Consegna >>
Scrivi il seguito del commento alle letture domenicali, riprendendo subito dopo l'ultima frase.

Le letture di questa domenica illustrano, come tema, la necessità di fare nella vita delle scelte spesso difficili e costose. Nella prima lettura i babilonesi stanno per conquistare Gerusalemme e spazzare via i suoi abitanti. Il profeta Geremia, mettendo al primo posto il bene del popolo, prende posizione per una resa dignitosa. Ma questo va contro gli interessi della classe dirigente, che ha paura di perdere potere e privilegi. Perciò i capi decidono di eliminare lo scomodo profeta. Il re non prende posizione. Geremia è gettato in una cisterna e sta per morire. È allora che interviene un personaggio secondario della corte, Ebed-Melec (schiavo del re), il quale rischia la vita per salvare il profeta.

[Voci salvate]
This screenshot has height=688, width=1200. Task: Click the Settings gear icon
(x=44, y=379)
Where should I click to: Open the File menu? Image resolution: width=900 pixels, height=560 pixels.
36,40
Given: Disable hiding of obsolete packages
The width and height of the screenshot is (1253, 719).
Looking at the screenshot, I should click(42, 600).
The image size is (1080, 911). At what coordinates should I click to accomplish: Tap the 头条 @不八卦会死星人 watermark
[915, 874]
...
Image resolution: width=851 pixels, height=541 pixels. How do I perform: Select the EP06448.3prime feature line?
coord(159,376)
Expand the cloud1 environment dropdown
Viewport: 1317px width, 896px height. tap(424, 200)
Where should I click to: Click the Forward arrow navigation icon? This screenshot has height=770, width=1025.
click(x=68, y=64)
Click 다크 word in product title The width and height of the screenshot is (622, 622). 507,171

Risposta scritta >>
Anche Gesù si trova in un momento cruciale della sua esistenza. Le opposizioni aumentano, si fanno minacciose. Potrebbe ritirarsi in buon ordine. Invece decide di andare avanti, pur sapendo di mettere a rischio la sua vita. Le due immagini del fuoco e del battesimo indicano in modo metaforico la tragedia a cui sta andando incontro. In questo frangente mette in guardia i suoi discepoli. Gesù non è, come forse alcuni possono pensare, un uomo quieto e innocuo, un pacifista che non si espone. Egli è invece un personaggio sovversivo, che porta divisione e contrasto nella società e persino nelle famiglie. Infatti Gesù contesta l’ordine costituito che si basa su strutture gerarchiche, in forza delle quali i padri esercitano il loro potere sui figli, proprio come le classi dirigenti dominano sulla popolazione. Gesù non incita però alla rivoluzione sociale ma propone rapporti nuovi, basati sulla solidarietà e sull’uguale dignità di tutti gli esseri umani.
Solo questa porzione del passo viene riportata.